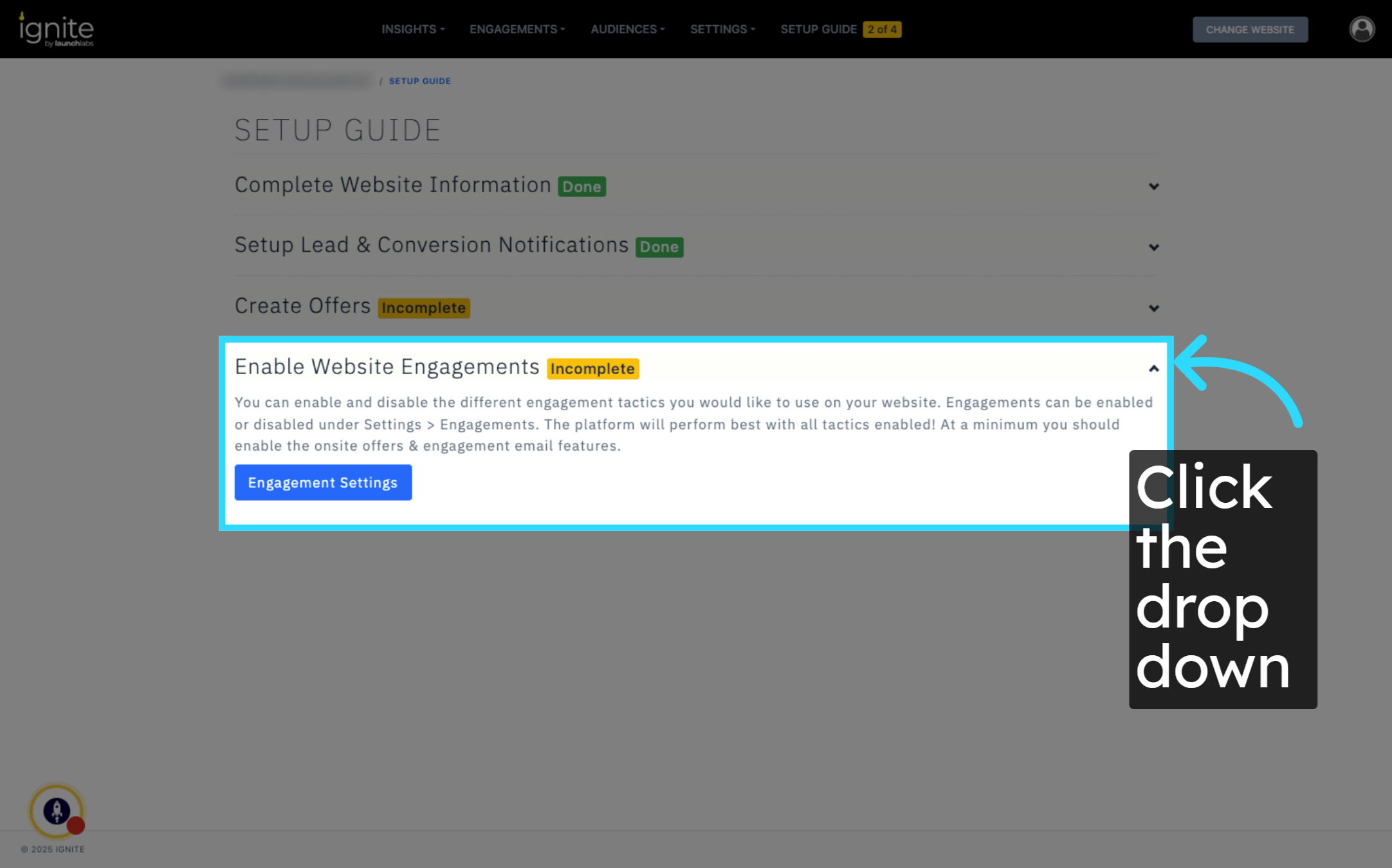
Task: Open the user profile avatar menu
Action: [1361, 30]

---

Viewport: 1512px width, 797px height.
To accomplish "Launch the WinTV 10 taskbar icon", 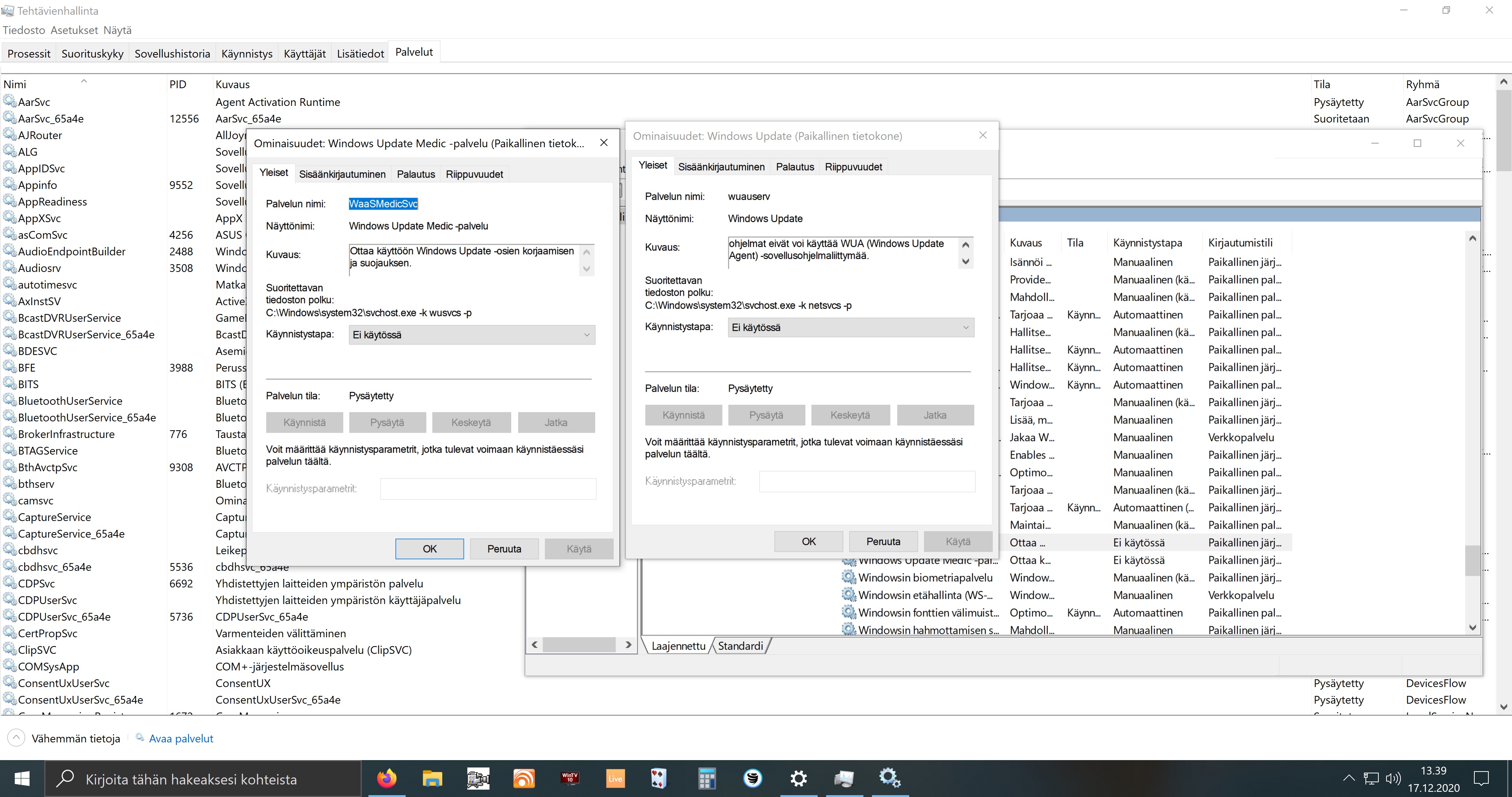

---

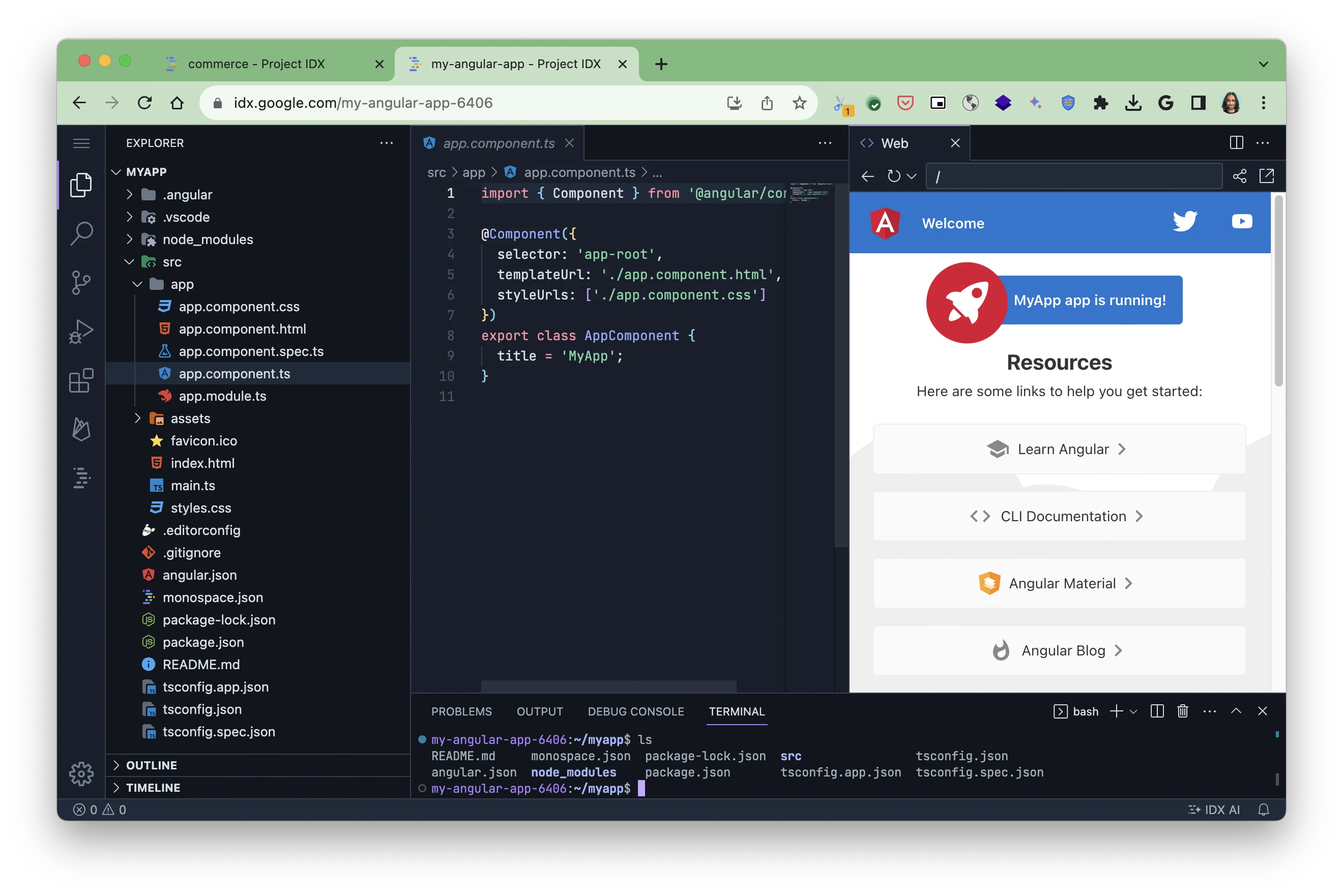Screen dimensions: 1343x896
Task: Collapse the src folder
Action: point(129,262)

PROBLEM DESCRIPTION: Copy exactly the material above from the line with "Viewport: 1512px width, 797px height." to the line with "the WinTV 10", ends included, and nothing else. Leave out any picture.

TASK SOLUTION:
Viewport: 1512px width, 797px height.
To accomplish "Launch the WinTV 10 taskbar icon", 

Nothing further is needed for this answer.